Use this option for the following:
To assign/modify elevations for the key points.
To define elevations for all the break points by interpolating the elevations of key points.
The dialog TenTable - Z - Coordinates will pop up with this option.
The upper area lists the details of break points (number, coordinates, and chainage).
Select a break point for the upper list.
Define the elevations at the field Height at this end point and confirm with the key Return.
Define elevations for all the key points.
Define the section for interpolation using the fields From Point No. and To Point No. and hit the button Interpolate between these Points.
Note: If elevations are defined for 3 or more points, first interpolate the first two key points and then between the next two key points and so on.
Use this option to save the data (2D or 3D) to ASCII files (*.TIT, *.LIN, *.LI, *.DAT, *.KOF and *.NYL) or to database (Digital Terrain Model/DTM).
Using this option, the source can be directly saved to the database as an alignment object.
The dialog Horizontal Alignment will pop up with this button.
Define the element number for the first element of the source object/3D polyline.
Define the start chainage value at the field Start at Station No..
Chainage can be defined either in ascending or descending order.
Mark the desired radio button.
The data can be viewed in TenTable Format (*.TIT) (ASCII) (only horizontal geometry; no elevations) before saving.
Other ASCII formats (INH, LIN, LI, and DAT) can also be viewed using the button Select from File of the dialog View Alignment Geometry.

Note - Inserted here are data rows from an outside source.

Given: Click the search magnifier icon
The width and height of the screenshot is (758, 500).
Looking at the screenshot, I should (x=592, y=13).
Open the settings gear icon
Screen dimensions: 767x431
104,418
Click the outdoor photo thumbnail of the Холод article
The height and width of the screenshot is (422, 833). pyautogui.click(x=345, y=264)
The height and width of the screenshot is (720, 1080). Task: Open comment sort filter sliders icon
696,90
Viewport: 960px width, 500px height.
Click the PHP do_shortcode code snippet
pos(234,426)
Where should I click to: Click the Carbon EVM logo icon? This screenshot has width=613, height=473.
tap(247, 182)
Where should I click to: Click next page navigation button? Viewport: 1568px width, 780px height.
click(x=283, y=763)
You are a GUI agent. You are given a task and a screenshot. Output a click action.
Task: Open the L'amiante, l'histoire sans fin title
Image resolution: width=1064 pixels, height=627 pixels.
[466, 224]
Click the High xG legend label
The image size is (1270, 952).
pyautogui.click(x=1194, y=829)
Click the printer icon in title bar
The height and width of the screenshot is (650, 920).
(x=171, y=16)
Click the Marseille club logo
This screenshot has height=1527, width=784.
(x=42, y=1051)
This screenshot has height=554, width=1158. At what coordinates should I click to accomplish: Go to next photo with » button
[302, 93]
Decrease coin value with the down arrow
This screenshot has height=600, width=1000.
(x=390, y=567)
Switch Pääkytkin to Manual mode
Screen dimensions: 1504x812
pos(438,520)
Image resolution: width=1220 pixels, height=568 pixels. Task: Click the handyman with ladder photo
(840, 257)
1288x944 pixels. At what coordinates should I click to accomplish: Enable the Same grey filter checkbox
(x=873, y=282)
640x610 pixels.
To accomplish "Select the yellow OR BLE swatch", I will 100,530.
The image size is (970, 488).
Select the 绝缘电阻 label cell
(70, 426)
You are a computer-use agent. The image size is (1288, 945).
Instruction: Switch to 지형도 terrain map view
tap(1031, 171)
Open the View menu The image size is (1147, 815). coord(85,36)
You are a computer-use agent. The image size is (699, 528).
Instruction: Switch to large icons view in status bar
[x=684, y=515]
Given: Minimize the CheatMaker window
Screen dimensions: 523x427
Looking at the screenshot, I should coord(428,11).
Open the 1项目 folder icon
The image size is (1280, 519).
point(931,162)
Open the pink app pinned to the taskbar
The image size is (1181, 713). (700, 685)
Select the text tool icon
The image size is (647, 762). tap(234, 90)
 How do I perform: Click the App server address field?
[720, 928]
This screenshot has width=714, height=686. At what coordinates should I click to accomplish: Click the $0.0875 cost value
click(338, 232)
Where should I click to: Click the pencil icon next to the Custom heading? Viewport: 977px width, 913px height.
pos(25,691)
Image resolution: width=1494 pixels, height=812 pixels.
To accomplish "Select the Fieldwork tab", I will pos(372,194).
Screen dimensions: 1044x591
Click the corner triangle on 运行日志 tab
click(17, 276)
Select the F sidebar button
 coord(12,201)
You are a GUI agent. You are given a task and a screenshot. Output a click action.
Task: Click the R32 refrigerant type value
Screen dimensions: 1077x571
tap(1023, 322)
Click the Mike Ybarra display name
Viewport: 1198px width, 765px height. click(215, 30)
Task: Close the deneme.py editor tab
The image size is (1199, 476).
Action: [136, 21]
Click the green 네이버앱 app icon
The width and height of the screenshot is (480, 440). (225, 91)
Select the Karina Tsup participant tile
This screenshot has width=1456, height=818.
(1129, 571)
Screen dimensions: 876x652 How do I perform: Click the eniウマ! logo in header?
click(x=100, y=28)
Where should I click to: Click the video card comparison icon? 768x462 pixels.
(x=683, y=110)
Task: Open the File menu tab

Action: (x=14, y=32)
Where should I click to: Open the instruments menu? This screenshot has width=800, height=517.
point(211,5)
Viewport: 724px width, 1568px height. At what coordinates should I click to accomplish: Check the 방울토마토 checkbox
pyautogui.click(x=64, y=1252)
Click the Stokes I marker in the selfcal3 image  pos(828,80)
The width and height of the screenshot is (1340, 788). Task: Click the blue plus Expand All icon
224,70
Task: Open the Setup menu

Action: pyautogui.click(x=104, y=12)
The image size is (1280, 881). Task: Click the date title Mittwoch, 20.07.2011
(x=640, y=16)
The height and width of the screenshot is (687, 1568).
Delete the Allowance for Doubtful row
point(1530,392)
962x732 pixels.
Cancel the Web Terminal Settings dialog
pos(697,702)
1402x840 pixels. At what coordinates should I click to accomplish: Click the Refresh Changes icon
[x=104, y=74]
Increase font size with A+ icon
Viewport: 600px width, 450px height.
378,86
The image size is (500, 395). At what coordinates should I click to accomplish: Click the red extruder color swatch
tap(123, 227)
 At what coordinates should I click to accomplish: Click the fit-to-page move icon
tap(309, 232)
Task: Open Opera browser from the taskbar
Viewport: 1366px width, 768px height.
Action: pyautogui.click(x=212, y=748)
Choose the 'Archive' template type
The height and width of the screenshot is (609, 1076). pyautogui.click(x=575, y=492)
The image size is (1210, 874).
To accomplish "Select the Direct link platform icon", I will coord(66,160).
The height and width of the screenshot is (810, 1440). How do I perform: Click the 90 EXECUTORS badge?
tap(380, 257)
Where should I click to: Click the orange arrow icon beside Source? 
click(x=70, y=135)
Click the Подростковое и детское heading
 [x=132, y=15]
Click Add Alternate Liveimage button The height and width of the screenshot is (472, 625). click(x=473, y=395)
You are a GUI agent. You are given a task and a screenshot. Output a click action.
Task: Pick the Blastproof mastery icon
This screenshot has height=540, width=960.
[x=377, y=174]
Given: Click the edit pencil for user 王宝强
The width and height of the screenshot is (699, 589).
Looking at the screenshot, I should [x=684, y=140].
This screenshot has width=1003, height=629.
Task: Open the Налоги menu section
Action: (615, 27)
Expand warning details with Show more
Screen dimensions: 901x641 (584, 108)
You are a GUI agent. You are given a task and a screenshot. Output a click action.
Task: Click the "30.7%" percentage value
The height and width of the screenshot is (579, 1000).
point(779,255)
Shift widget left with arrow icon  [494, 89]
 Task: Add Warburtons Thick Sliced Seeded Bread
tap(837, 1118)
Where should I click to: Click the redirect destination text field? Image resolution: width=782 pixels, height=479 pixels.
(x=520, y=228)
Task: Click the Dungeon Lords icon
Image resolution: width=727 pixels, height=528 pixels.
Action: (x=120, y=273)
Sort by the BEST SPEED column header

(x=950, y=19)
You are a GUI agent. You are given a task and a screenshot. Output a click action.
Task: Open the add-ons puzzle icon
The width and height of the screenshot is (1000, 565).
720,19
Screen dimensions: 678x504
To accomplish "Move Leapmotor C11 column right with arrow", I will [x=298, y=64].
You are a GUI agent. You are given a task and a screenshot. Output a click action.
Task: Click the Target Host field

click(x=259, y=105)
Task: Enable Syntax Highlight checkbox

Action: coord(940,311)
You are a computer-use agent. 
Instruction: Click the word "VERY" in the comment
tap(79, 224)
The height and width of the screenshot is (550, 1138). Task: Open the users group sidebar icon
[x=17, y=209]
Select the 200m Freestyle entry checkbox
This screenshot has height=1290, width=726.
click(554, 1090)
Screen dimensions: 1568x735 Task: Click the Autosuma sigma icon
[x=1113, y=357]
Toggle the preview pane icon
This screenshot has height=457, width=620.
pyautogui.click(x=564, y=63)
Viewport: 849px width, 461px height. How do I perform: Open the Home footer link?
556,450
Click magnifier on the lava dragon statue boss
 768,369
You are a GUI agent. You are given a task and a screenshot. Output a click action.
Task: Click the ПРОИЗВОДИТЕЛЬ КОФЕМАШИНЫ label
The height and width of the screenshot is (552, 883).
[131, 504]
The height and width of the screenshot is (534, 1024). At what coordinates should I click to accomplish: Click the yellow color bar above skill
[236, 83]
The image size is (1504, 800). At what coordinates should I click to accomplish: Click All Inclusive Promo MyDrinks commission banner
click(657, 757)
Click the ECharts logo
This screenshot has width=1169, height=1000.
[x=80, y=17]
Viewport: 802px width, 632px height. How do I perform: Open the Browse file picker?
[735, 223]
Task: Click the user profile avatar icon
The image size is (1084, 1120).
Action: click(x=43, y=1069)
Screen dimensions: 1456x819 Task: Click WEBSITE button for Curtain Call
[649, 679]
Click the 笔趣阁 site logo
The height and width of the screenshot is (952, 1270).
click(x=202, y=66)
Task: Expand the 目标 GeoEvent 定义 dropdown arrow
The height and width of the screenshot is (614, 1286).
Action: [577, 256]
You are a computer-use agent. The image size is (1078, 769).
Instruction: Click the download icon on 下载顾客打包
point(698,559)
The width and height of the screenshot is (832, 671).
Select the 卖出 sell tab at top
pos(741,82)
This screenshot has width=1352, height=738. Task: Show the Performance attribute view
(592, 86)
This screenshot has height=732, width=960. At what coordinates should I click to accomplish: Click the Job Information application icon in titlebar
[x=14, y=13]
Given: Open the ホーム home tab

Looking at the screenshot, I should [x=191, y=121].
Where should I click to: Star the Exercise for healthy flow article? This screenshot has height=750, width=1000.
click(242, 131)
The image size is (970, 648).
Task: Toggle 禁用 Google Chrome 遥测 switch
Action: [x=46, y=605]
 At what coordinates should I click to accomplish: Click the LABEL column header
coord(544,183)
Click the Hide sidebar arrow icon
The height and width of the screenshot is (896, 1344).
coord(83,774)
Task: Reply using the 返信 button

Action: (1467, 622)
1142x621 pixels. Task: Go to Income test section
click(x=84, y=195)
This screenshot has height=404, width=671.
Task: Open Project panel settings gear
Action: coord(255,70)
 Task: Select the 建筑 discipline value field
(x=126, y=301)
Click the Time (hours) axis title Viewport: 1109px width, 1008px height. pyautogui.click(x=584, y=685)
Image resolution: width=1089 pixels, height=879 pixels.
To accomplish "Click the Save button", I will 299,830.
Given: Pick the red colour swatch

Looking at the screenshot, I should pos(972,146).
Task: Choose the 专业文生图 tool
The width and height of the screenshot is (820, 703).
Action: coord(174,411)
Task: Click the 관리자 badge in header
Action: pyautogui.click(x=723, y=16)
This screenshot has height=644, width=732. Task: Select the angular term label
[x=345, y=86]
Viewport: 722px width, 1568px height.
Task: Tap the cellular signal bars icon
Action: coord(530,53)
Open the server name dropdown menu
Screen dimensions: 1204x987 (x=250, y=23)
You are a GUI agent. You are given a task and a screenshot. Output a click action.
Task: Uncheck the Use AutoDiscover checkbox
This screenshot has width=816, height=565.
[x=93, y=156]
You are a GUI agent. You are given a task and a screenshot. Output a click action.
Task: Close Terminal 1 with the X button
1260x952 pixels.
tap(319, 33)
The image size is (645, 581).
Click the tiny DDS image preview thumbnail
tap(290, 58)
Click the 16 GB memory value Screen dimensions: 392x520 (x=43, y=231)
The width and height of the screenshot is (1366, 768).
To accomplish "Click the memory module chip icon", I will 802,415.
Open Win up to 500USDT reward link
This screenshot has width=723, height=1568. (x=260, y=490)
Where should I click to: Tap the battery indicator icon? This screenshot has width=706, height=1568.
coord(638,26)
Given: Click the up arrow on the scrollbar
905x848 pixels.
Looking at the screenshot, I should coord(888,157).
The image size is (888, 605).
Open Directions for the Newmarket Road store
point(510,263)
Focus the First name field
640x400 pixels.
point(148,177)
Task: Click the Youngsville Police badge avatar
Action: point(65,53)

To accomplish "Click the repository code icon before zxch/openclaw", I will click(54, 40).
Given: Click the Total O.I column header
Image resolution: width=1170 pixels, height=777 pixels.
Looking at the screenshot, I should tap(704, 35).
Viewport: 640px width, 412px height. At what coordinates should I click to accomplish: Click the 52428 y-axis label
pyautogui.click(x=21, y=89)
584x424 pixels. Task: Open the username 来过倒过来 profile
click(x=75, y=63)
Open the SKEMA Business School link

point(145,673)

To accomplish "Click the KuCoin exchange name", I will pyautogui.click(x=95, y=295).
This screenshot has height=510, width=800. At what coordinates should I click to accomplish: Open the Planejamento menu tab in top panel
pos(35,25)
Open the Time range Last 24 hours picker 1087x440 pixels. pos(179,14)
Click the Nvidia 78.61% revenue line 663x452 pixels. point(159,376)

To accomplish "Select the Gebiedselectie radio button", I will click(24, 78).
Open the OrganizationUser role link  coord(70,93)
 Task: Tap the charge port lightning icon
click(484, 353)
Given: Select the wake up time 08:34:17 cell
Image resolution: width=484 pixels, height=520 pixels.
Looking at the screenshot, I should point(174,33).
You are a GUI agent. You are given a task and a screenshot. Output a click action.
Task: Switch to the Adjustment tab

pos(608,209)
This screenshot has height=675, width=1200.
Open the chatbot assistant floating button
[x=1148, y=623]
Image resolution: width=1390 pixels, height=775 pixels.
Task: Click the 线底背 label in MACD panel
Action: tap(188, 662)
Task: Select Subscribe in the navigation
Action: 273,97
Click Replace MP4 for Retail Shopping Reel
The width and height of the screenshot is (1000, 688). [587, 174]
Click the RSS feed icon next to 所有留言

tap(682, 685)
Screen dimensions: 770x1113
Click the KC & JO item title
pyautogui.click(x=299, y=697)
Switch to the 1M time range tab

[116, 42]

These ASCII formats are explained in the following sections.
Use this option to save the data in TIT format.
Only horizontal geometry will be saved in this format.
Data of each element is represented in two rows in TenTable Format.
The width for the values is 11 characters, including the negative sign and the decimal separator.
The width for the code 10 (at the start of each line) is 2 characters.
The decimal separator must be Period (Dot) - ensure this in the operating system settings of Windows (Regional and Language Options).
Related vertical geometry is to be saved in NYLP File.